“When I saw people walking in the distance, I turned in their direction and faced a barbed wire fence. After passing through it, I went through the uncut grass. I laughed in my mind when I thought that this whole situation may turn out to be a strange version of “Escape to Shoshenko”. After climbing the mountain, I walked along a fortified ditch, anxiously trying to imagine how things looked like during the years when it was a prison here. A few more steps and the mountain recedes, revealing the most impressive part of the territory – a 32-meter-high brutal-style monument to the victims of genocide.”
The IXth Fort – an integral part of Kaunas Fortress complex – was the last fort to be fully completed before the First World War, which gave the beginning to the second ring of forts that had to surround Kaunas. During the years of independence, the remote fortification building, which was no longer used for military purposes, became a perfect place for prison. Therefore in 1924 the Kaunas Hard Labor Prison Department was opened here and until the Second World War, political prisoners were imprisoned here. After the Soviet occupation in 1940, this building was taken over by the People’s Commissariat of Internal Affairs (NKVD). This prison became a point of transfer of political prisoners to Soviet labour camps. However, the darkest period of this place began during World War II. During the Nazi occupation (1941–1944), the fort began to function as a death camp. About 50 thousand people – Lithuanian and European Jews, Poles, Lithuanians, Russians – were imprisoned here and killed in the nearby meadow.

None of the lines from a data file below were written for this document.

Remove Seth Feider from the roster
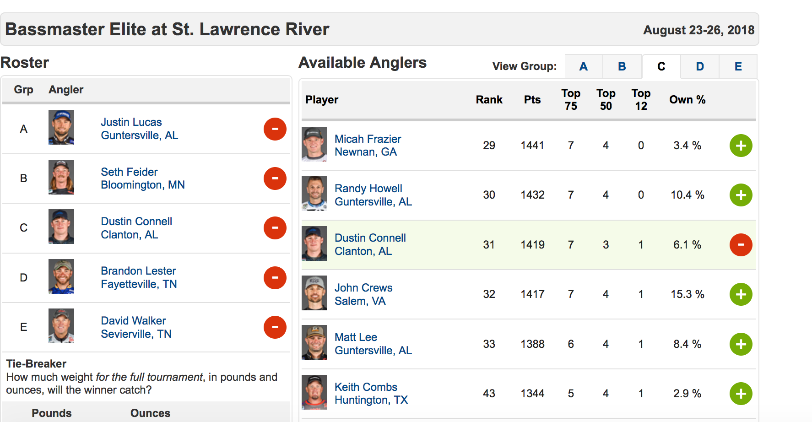The height and width of the screenshot is (422, 812). pos(275,179)
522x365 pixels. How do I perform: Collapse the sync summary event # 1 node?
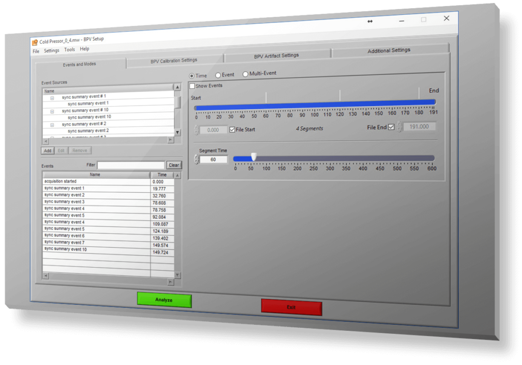tap(52, 97)
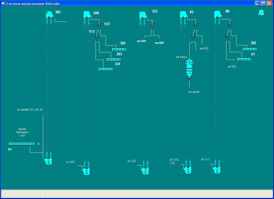Open the VisScada title bar system menu icon
This screenshot has height=199, width=274.
[3, 3]
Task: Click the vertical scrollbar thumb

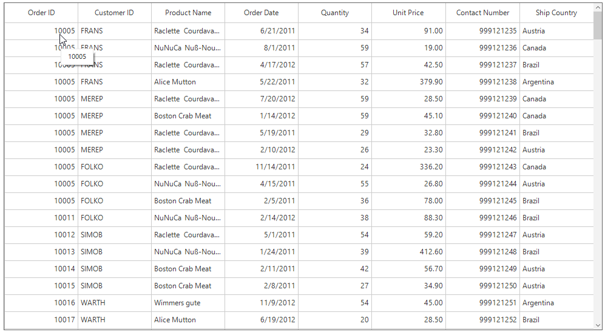Action: tap(598, 27)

Unknown author. Sculptor Alfonsas Vincentas Ambraziūnas in his workshop near the spatial model of the monument. Photo source: Kaunas Ninth Fort Museum (www.limis.lt).

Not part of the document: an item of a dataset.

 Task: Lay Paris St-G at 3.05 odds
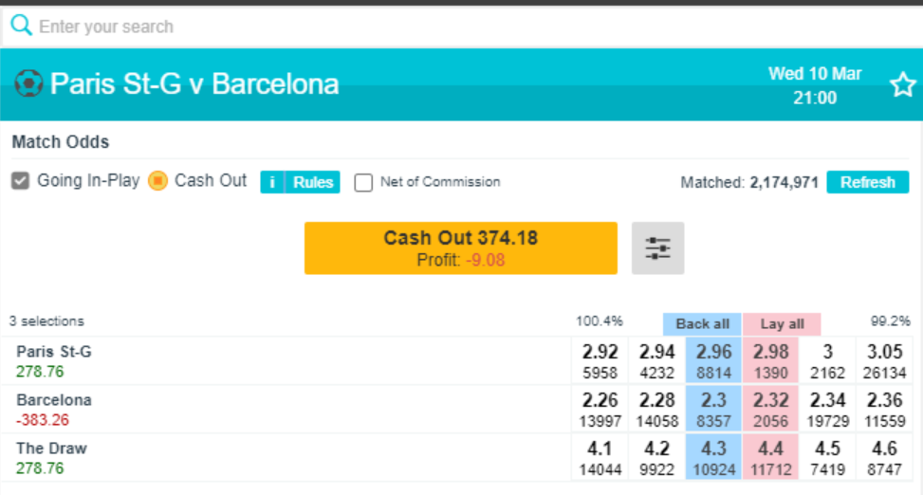(x=884, y=360)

The earliest action of immortalisation of the tragic events of this place became the museification of the physical space itself. In 1958 the fort and prison buildings were reconstructed, restored and adapted for museum use, the first expositions were installed. But in the long run, a need to create a monument for this space appeared. In 1966 an open competition was announced. It became one of the most important state orders of this kind during the Soviet era for the creation of a memorial site of national significance. The competition consisted of four stages. It is estimated that about a hundred projects were submitted and only in the fourth stage it was possible to decide who the winners are.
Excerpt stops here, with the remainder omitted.